Stored records
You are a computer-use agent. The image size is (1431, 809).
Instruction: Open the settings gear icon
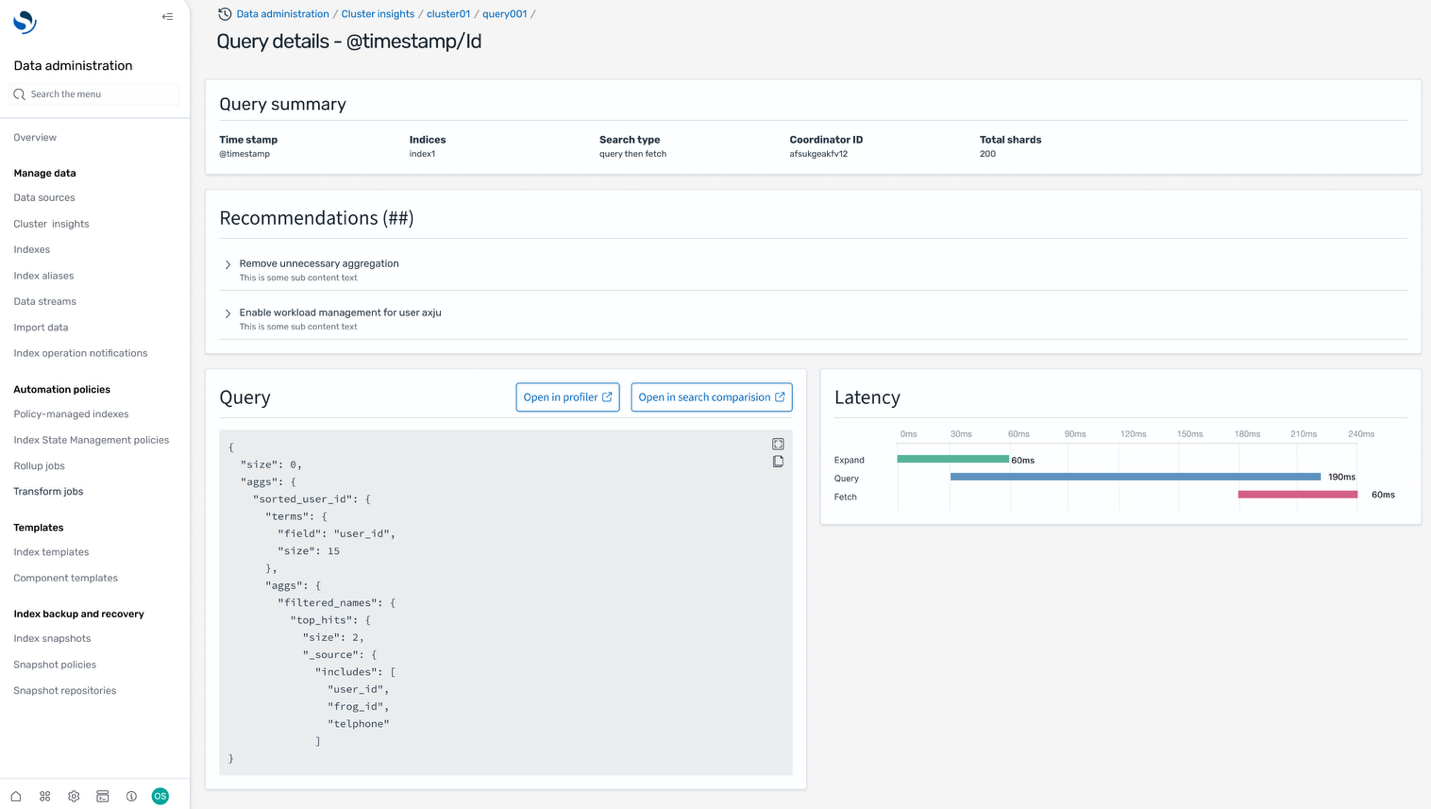click(74, 796)
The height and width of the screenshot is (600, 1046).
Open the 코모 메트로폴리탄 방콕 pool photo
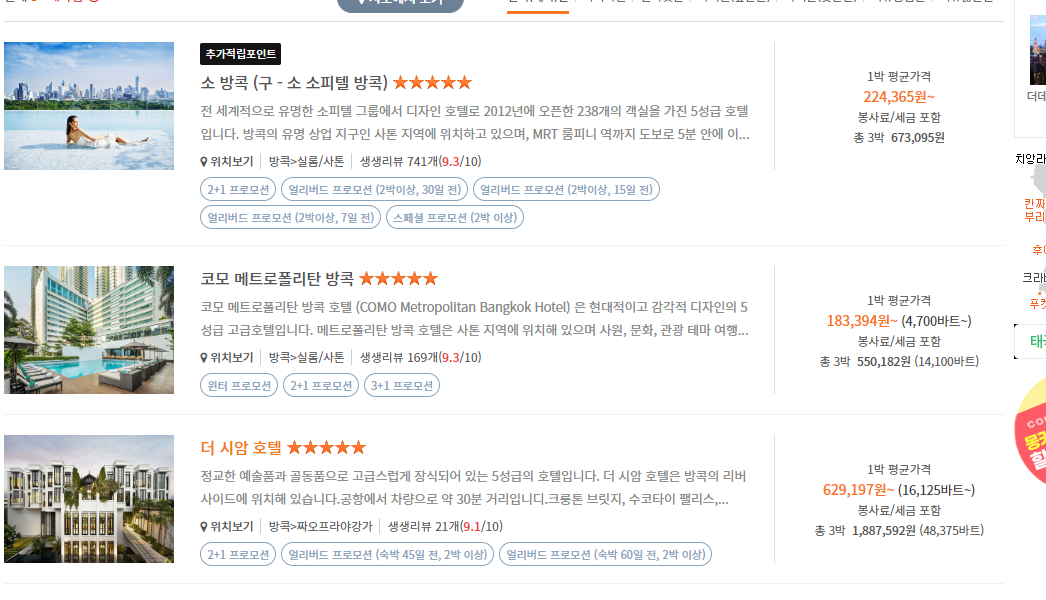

EXERCISE REQUIREMENTS
Please retype the data exactly, but do not carry over any picture.

TASK RESPONSE
You are a computer-use agent. The image size is (1431, 809).
Instruction: Open the settings gear icon
click(74, 796)
The height and width of the screenshot is (600, 1046).
Open the 코모 메트로폴리탄 방콕 pool photo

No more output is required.